Figure 12 shows temperature profiles for the night of July 20–21. Measurements from TIMED/SABER sounding (blue profile) on that night at 02:14 UT (at a distance of ∼500 km from EACF); the sounding of AURA/MLS (red) at 04:38 UT (about 300 km from station); MERRA-2 (orange) and ERA-5 (green) temperature profiles for 04:00 UT. In addition, Figure 12 shows (right panel) three individual temperature profiles from ERA-5 at 00:00, 06:00, 10:00 UT showing small variability of the temperature profiles along a time interval of 10 h.
Quantitative results obtained from the reverse ray tracing applied to the waves listed in Table 1 are summarized in Table 2, and the waves were enumerated by following their observation time.

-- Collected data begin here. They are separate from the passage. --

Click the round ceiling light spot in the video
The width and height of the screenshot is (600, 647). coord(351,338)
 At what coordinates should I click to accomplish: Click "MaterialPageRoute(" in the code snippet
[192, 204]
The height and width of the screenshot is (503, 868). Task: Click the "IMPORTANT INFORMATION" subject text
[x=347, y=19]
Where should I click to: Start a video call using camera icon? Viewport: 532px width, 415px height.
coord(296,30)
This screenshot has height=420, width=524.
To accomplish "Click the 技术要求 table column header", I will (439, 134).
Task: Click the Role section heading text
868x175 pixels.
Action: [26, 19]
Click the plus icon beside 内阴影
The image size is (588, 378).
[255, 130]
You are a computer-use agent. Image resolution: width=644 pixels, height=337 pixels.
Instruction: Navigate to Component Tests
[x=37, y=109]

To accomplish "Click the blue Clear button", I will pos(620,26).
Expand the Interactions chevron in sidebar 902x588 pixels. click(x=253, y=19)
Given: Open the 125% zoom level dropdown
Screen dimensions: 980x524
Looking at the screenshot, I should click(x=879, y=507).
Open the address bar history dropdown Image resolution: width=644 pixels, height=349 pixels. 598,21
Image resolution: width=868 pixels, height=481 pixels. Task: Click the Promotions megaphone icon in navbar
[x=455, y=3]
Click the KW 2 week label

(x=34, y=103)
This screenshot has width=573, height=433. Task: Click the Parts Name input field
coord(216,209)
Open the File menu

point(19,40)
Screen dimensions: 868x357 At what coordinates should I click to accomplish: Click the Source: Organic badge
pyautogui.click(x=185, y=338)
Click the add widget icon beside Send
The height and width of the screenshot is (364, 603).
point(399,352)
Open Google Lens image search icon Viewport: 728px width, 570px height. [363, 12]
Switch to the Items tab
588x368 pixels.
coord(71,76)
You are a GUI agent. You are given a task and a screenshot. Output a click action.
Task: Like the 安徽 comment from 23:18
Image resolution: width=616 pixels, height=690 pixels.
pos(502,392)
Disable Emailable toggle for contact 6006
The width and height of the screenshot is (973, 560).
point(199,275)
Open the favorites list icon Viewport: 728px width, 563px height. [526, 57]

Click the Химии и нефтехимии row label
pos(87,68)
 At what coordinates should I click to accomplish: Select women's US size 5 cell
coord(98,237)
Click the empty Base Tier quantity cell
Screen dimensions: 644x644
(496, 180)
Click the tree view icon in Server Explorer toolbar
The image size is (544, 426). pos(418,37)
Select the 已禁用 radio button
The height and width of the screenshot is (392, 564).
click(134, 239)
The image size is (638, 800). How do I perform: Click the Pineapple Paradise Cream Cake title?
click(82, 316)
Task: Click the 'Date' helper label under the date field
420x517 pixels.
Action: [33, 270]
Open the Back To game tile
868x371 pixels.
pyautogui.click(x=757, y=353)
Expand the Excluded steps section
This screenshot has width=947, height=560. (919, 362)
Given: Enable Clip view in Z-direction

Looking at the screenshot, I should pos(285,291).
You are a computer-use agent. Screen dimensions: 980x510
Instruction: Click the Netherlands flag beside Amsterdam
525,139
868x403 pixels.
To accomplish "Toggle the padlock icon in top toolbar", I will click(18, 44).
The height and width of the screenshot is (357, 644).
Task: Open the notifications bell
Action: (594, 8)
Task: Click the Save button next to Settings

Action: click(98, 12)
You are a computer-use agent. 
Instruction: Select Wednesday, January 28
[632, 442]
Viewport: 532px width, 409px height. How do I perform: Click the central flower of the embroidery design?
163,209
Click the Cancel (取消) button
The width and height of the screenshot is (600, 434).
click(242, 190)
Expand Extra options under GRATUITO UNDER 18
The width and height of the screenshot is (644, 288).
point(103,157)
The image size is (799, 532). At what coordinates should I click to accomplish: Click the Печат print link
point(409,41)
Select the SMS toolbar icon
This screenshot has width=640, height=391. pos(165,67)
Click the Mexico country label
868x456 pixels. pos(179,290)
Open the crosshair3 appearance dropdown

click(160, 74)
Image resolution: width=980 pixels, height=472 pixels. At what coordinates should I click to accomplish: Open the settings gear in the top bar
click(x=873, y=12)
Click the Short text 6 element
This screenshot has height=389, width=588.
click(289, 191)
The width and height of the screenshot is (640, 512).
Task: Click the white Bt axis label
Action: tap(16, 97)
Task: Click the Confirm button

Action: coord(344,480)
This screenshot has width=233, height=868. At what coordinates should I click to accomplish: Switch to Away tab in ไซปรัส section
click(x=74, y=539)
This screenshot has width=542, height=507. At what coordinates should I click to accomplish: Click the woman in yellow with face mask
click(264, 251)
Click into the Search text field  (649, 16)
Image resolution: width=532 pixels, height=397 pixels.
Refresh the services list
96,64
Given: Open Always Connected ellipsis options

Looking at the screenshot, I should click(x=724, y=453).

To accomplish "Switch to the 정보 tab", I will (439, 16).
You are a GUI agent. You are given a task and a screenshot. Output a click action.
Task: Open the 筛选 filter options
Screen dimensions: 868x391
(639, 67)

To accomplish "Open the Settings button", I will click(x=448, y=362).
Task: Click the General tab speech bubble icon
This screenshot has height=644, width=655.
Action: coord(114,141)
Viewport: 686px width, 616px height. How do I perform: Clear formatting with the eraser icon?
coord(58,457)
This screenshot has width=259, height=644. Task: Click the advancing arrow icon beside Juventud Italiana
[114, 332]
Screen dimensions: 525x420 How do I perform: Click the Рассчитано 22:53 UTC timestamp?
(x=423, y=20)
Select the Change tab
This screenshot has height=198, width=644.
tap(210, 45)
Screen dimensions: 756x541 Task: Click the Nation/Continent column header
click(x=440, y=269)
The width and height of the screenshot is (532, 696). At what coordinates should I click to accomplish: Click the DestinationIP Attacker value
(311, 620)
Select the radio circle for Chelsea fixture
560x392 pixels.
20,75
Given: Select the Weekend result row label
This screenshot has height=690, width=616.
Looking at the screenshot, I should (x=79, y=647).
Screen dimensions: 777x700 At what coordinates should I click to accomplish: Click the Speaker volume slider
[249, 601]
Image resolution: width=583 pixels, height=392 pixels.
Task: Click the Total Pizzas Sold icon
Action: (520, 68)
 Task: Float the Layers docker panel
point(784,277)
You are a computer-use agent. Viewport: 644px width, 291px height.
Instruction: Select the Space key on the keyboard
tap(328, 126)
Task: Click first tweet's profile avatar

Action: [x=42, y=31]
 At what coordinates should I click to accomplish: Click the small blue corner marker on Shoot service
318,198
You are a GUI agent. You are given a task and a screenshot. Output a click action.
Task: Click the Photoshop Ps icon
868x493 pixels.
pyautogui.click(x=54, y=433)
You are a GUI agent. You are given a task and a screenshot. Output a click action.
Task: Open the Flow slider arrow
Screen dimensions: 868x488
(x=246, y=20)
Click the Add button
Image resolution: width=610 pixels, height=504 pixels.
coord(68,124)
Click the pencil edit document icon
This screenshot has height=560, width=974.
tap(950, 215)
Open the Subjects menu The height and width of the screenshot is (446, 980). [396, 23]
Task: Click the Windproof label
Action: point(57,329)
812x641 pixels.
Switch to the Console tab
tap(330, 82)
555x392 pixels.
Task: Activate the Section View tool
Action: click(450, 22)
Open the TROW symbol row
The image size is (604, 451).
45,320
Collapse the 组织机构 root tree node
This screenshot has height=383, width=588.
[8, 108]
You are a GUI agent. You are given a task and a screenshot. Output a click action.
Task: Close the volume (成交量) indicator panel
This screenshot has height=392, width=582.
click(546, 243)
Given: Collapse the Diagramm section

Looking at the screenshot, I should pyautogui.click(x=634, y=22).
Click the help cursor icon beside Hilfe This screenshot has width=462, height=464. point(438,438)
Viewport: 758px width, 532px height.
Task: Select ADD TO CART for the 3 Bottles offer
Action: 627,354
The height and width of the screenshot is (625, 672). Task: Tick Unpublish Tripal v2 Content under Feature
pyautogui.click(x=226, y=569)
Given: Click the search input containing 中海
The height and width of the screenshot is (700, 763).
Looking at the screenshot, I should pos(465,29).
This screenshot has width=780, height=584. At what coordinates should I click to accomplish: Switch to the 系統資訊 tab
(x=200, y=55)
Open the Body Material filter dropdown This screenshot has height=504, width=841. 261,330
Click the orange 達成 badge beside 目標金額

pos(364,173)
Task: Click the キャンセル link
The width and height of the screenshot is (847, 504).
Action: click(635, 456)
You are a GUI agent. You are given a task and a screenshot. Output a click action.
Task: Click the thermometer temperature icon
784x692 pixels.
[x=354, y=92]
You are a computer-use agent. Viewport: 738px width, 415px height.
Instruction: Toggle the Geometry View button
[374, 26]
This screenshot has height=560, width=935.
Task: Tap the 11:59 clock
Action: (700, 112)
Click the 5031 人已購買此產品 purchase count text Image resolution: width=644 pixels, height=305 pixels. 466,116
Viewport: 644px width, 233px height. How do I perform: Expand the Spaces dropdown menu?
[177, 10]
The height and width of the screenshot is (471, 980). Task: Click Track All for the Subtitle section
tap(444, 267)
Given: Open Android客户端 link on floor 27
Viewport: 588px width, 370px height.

The ray tracing results indicated that only two waves were generated at the troposphere (below 10 km), one event at the stratosphere (between 10 and 60 km), and the other 6 events were likely generated in the mesosphere (above 60 km). Most waves propagated from close locations (considering a horizontal straight line) of the Ferraz station. Results provided by the wind shifted from the original wind profiles showed to be quite similar to the standard one for most cases.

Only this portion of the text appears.